◆ What to produce ◆
Convert the entries, starting with the line that contains "Select the Aprovadas filter tab" and continuing through the line that contains "point(147,30)", into a JSON list of strings with one string per line. Omit any blank lines.

::: Raw records

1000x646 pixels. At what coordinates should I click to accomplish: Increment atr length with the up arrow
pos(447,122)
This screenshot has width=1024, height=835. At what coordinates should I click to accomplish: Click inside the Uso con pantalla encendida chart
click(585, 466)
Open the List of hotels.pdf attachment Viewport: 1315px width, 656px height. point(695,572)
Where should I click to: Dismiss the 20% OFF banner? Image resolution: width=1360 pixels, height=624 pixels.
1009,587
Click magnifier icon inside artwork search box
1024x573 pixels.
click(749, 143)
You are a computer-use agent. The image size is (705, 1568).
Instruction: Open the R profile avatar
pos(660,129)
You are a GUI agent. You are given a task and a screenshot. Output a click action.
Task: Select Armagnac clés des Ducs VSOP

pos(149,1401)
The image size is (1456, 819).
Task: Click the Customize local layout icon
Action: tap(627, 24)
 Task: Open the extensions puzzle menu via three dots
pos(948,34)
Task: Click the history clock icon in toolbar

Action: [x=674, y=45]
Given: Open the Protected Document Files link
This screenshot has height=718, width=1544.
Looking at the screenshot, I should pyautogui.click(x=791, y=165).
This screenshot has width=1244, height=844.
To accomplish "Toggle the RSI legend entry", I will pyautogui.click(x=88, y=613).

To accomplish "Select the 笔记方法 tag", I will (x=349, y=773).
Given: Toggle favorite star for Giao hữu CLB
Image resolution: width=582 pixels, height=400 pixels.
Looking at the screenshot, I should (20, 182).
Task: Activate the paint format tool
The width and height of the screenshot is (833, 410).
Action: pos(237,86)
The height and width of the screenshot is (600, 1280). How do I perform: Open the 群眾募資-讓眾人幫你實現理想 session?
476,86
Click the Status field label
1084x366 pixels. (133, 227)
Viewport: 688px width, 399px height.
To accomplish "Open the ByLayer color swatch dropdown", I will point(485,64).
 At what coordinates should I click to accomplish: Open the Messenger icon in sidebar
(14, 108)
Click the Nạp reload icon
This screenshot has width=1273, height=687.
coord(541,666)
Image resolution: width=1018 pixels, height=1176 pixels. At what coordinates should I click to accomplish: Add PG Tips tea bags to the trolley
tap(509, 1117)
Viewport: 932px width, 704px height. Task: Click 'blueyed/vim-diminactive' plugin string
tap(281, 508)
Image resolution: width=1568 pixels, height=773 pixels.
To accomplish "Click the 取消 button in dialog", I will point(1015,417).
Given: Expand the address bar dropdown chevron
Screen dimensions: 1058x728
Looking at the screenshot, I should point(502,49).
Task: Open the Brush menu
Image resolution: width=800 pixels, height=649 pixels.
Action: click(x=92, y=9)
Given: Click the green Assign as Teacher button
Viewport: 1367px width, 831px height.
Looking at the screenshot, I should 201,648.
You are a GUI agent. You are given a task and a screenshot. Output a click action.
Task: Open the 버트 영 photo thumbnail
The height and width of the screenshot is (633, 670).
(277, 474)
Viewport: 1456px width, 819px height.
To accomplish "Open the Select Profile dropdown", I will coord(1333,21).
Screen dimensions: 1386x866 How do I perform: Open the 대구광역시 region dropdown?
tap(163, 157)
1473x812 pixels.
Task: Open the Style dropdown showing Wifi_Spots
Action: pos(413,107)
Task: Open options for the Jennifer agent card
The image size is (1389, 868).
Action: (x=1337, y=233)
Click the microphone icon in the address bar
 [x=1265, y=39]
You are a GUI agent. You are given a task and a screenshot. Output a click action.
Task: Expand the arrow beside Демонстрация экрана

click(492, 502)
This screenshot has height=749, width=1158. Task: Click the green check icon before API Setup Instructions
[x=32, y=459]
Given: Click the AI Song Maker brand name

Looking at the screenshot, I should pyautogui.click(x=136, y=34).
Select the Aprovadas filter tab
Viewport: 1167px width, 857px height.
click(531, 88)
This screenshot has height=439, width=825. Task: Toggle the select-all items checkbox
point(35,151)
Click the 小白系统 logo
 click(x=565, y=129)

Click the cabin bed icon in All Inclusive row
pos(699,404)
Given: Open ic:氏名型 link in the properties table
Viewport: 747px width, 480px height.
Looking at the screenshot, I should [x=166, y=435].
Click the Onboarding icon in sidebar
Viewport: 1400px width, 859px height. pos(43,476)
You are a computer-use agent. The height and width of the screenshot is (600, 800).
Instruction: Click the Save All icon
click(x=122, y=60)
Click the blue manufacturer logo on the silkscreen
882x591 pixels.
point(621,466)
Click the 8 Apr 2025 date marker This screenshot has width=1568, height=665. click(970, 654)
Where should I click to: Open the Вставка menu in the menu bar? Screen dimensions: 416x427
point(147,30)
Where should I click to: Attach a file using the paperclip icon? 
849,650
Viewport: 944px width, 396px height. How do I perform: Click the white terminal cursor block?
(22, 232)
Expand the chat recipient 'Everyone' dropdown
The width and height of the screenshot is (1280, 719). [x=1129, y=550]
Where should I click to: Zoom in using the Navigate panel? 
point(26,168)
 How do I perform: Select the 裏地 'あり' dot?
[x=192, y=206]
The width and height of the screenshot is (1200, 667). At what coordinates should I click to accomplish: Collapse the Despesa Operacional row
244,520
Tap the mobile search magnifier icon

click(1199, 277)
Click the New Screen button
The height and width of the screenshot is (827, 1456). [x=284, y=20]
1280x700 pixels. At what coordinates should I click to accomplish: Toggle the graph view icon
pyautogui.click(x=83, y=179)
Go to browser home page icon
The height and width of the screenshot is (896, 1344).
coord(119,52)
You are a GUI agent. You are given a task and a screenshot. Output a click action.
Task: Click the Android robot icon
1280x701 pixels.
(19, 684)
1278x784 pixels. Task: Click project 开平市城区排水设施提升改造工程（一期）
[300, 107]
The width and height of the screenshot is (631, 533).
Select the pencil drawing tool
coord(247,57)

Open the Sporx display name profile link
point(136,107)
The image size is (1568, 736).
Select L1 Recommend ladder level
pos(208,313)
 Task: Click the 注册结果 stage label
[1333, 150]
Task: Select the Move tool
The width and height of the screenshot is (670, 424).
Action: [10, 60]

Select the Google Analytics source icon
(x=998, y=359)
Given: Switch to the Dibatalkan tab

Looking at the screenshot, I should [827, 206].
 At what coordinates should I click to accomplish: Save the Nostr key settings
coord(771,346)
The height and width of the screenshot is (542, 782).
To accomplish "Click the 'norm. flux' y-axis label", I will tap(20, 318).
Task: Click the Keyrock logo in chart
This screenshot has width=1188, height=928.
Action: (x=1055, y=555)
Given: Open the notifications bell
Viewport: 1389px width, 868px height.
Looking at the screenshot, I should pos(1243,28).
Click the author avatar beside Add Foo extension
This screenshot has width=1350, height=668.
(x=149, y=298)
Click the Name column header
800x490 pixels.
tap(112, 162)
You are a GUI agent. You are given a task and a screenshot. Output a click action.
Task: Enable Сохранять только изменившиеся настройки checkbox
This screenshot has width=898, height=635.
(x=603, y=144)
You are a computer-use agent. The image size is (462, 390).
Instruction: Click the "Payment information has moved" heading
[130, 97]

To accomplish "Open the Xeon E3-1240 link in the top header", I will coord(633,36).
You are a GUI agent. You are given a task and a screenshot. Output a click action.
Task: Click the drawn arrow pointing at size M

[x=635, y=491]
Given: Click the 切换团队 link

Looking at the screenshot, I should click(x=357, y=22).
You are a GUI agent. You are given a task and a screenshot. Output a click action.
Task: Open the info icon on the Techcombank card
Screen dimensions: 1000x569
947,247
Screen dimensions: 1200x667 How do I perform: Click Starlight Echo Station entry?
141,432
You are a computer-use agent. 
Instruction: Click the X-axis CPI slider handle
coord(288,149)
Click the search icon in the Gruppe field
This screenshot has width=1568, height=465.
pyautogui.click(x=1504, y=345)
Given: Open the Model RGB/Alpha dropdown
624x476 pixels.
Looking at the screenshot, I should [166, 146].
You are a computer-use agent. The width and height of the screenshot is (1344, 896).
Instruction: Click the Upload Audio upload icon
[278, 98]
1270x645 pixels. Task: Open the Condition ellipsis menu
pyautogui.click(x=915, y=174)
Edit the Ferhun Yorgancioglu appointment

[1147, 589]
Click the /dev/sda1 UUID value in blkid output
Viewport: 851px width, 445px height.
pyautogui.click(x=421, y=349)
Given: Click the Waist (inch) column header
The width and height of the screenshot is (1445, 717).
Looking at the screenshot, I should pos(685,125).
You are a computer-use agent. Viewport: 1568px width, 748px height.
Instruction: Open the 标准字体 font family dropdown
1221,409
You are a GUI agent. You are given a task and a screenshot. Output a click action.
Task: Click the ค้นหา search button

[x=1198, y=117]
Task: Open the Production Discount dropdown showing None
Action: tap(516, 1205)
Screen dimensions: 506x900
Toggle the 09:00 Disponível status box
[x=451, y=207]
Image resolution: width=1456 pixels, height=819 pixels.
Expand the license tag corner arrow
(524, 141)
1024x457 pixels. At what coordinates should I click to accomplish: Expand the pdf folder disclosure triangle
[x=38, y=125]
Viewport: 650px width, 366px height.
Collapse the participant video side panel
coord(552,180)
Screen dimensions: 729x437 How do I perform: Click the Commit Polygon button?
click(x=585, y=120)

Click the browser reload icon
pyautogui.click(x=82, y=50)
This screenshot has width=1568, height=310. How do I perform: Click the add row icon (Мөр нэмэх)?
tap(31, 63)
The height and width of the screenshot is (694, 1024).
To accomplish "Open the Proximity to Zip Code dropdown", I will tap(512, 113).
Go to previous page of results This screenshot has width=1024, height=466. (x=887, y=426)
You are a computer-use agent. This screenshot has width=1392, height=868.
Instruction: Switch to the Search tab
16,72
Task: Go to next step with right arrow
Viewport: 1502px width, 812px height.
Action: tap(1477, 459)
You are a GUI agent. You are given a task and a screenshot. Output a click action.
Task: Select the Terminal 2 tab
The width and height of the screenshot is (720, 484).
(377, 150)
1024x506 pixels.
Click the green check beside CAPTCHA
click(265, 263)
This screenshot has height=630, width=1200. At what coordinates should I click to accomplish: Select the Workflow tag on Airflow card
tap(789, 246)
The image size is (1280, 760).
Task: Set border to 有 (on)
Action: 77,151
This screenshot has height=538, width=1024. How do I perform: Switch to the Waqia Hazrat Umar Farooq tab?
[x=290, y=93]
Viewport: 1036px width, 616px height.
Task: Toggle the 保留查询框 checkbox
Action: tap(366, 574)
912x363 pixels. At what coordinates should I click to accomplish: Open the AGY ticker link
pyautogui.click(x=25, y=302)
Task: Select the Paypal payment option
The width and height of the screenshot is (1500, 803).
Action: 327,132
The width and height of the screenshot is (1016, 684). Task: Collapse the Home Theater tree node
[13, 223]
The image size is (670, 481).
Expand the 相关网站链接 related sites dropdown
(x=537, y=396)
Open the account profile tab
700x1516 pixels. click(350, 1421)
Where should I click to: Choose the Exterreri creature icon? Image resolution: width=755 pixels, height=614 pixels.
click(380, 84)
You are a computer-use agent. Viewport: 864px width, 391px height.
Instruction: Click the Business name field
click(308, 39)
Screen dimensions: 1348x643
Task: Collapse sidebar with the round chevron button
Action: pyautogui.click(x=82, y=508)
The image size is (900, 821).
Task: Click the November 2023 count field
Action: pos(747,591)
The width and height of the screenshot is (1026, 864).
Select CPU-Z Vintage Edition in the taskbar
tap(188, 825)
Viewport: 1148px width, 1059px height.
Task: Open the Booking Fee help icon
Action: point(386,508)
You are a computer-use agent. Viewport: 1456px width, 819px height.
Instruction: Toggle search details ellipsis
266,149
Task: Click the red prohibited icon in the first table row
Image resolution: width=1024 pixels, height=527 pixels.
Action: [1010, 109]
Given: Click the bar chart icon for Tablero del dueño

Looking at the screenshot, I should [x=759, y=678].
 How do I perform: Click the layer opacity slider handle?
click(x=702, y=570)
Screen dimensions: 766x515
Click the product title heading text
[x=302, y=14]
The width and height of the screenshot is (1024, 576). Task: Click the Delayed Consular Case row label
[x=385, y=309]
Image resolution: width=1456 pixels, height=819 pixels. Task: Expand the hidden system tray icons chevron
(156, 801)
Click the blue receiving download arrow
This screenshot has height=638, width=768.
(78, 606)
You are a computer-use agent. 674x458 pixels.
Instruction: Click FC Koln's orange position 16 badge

::::::

◆ Expected answer ◆
[
  "Select the Aprovadas filter tab",
  "Viewport: 1167px width, 857px height.",
  "click(531, 88)",
  "This screenshot has height=439, width=825. Task: Toggle the select-all items checkbox",
  "point(35,151)",
  "Click the 小白系统 logo",
  " click(x=565, y=129)",
  "Click the cabin bed icon in All Inclusive row",
  "pos(699,404)",
  "Given: Open ic:氏名型 link in the properties table",
  "Viewport: 747px width, 480px height.",
  "Looking at the screenshot, I should [x=166, y=435].",
  "Click the Onboarding icon in sidebar",
  "Viewport: 1400px width, 859px height. pos(43,476)",
  "You are a computer-use agent. The height and width of the screenshot is (600, 800).",
  "Instruction: Click the Save All icon",
  "click(x=122, y=60)",
  "Click the blue manufacturer logo on the silkscreen",
  "882x591 pixels.",
  "point(621,466)",
  "Click the 8 Apr 2025 date marker This screenshot has width=1568, height=665. click(970, 654)",
  "Where should I click to: Open the Вставка menu in the menu bar? Screen dimensions: 416x427",
  "point(147,30)"
]